Per fare ingresso in modo regolare si devono soddisfare le condizioni indicate nel paragrafo precedente (avere il passaporto, visto, mezzi di sussistenza, etc.). Nella normativa italiana d.lgs. 286 del 1998, art. 4,  co. 3, cit. prevede un divieto di ingresso qualora lo straniero sia stato condannato – anche con sentenza non definitiva- e anche a seguito di patteggiamento per determinati titoli di reato:

  • quelli per cui è previsto l’arresto obbligatorio in flagranza (art. 380 c.p.p.);
  • quelli in materia di stupefacenti (D.P.R. 309 del 09 ottobre 1990);
  • quelli concernenti la libertà sessuale;
  • quelli di favoreggiamento dell’immigrazione e dell’emigrazione clandestina (previsti al d.lgs. 286 del 1998, art. 12, cit.);
  • i reati diretti al reclutamento di persone da destinare alla prostituzione o allo sfruttamento della prostituzione o di minori da impiegare in attività illecite.

Tale divieto si ricollega al requisito essenziale per l'ingresso di non essere considerato una minaccia per l'ordine pubblico o la sicurezza dello Stato. Il divieto di ingresso anche con sentenza non definitiva è stato introdotto dalla l. 94 del 15 luglio 2009. Va però ricordato che precedentemente la giurisprudenza amministrativa aveva già ritenuto sufficiente una condanna non definitiva. Il legislatore ha quindi fatto proprio l’orientamento più restrittivo della giurisprudenza.

Questo divieto solleva numerose perplessità per l'ampia portata dei casi considerati. In particolare l'inclusione dei reati di cui all'art. 380 c.p.p. che comprende una lunga lista di fattispecie criminose molto diverse, accomunate dal fatto di consentire agli ufficiali di polizia giudiziaria di procedere all'arresto. Parimenti il riferimento ai reati in materia di stupefacenti determina un effetto preclusivo all'ingresso tanto per chi viene condannato per traffico internazionale di stupefacenti che per chi viene trovato in possesso di una piccola quantità di sostanze stupefacenti.

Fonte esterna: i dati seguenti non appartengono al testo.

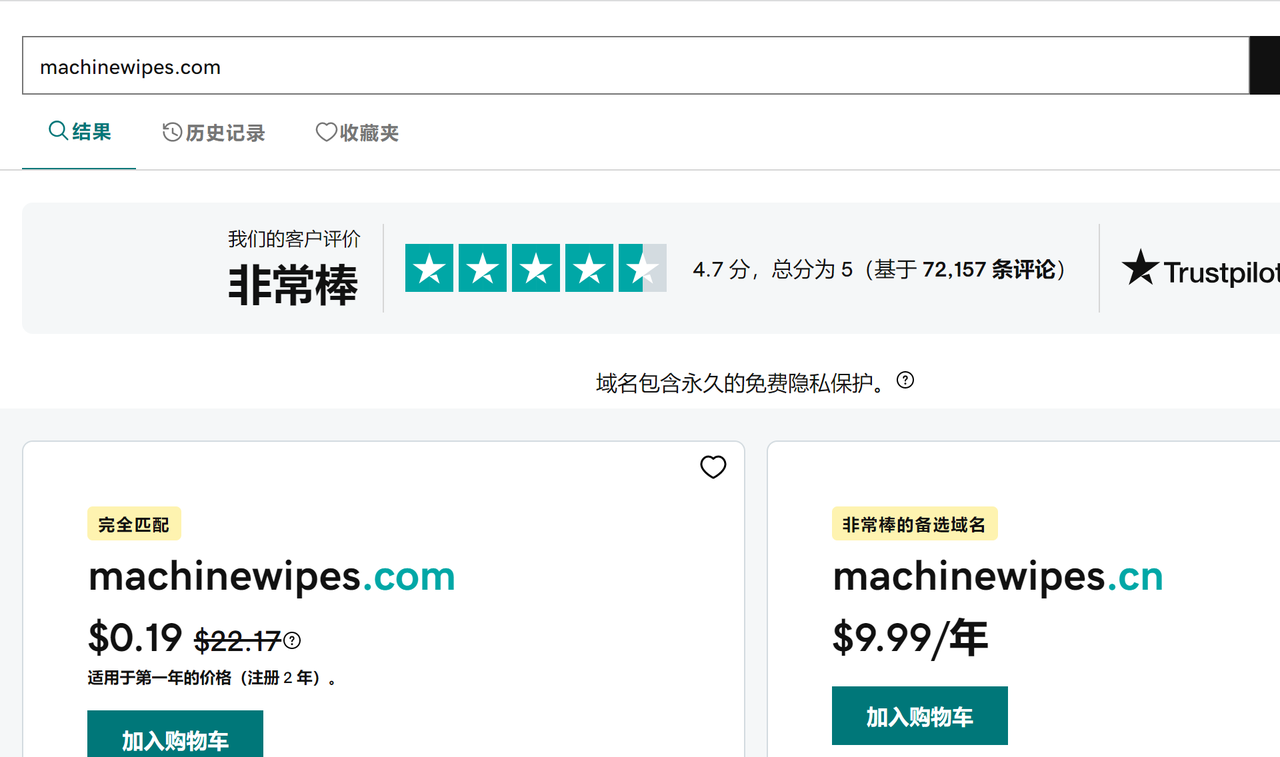The image size is (1280, 757).
Task: Click the privacy protection help icon
Action: pyautogui.click(x=905, y=380)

Il divieto di ingresso sussiste anche nel caso di condanna con sentenza passata in giudicato per violazione della normativa sulla tutela dei diritti d’autore (l. 633 del 22 aprile 1941) e degli artt. 473 (contraffazione, alterazione o uso di marchi o segni distintivi ) e 474 c.p. ( introduzione nello Stato e commercio di prodotti con segni falsi). Anche questa previsione è stata introdotta dalla l. 94 del 2009, cit.. Nel 2002 era già stata prevista la revoca del permesso di soggiorno per lavoro autonomo qualora lo straniero fosse stato condannato in via definitiva per gli stessi reati (d.lgs. 286 del 1998, 26 bis, cit.),

Il divieto di ingresso consegue automaticamente alla condanna (definitiva o no), non vi è alcuna possibile discrezionalità amministrativa. Tale automatismo è del tutto svincolato dalle caratteristiche del fatto di reato (di rilevante o lieve gravità) o della condanna (sospesa condizionalmente o meno).

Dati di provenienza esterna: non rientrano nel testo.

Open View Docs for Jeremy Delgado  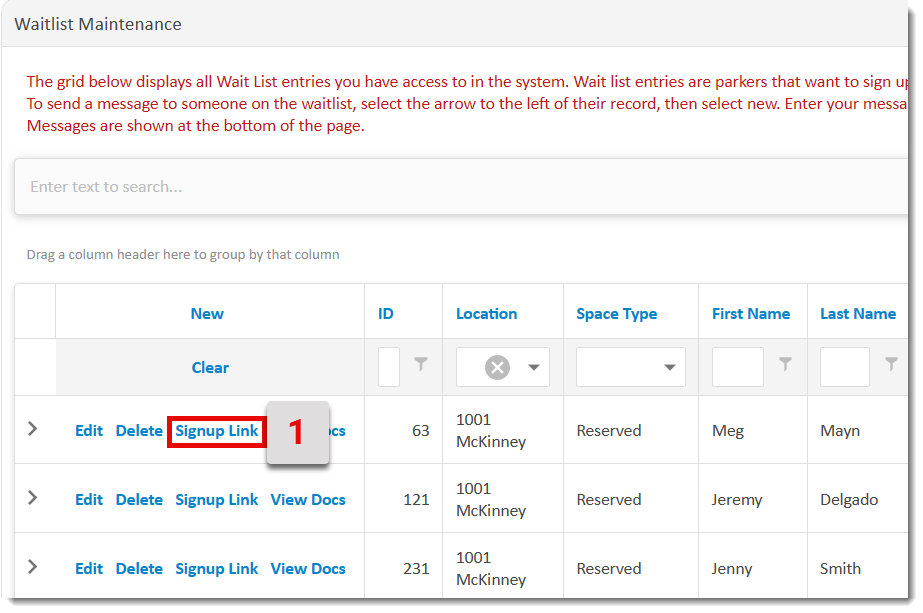(308, 499)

Su questi cd. automatismi espulsivi sono state sollevate più volte questioni di legittimità costituzionale, sempre respinte dalla Corte Costituzionale.

APPROFONDIMENTO III - LA CORTE COSTITUZIONALE SUGLI AUTOMATISMI ESPULSIVI

Questi divieti non sono così assoluti in caso di ricongiungimento famigliare, secondo quanto prevede il d.lgs. 286 del 1998, art. 4, co. 3, ultima parte. In questo caso, infatti “lo straniero per il quale è richiesto il ricongiungimento familiare, ai sensi del d.lgs. 286 del 1998, art. 29, cit., non è ammesso in Italia quando rappresenti una minaccia concreta e attuale per l'ordine pubblico o la sicurezza dello Stato o di uno dei Paesi con i quali l'Italia abbia sottoscritto accordi per la soppressione dei controlli alle frontiere interne e la libera circolazione delle persone”. In questo caso non c’è alcun automatismo ed è la Pubblica Amministrazione a dover valutare se lo straniero rappresenta una minaccia. Di recente la Corte Costituzionale è intervenuta in materia di soggiorno (vedi Unità didattica III) con la sentenza n. 202 del 2013 affermando che ogni qual volta rilevi il diritto al rispetto della vita familiare l’espulsione amministrativa deve contemperare l’interesse della collettività alla sicurezza con l’interesse dello straniero e dei suoi familiari alla prosecuzione del soggiorno. Tale principio stabilito in materia di soggiorno, potrebbe portare la giurisprudenza a diverse valutazioni anche nel caso di primo ingresso.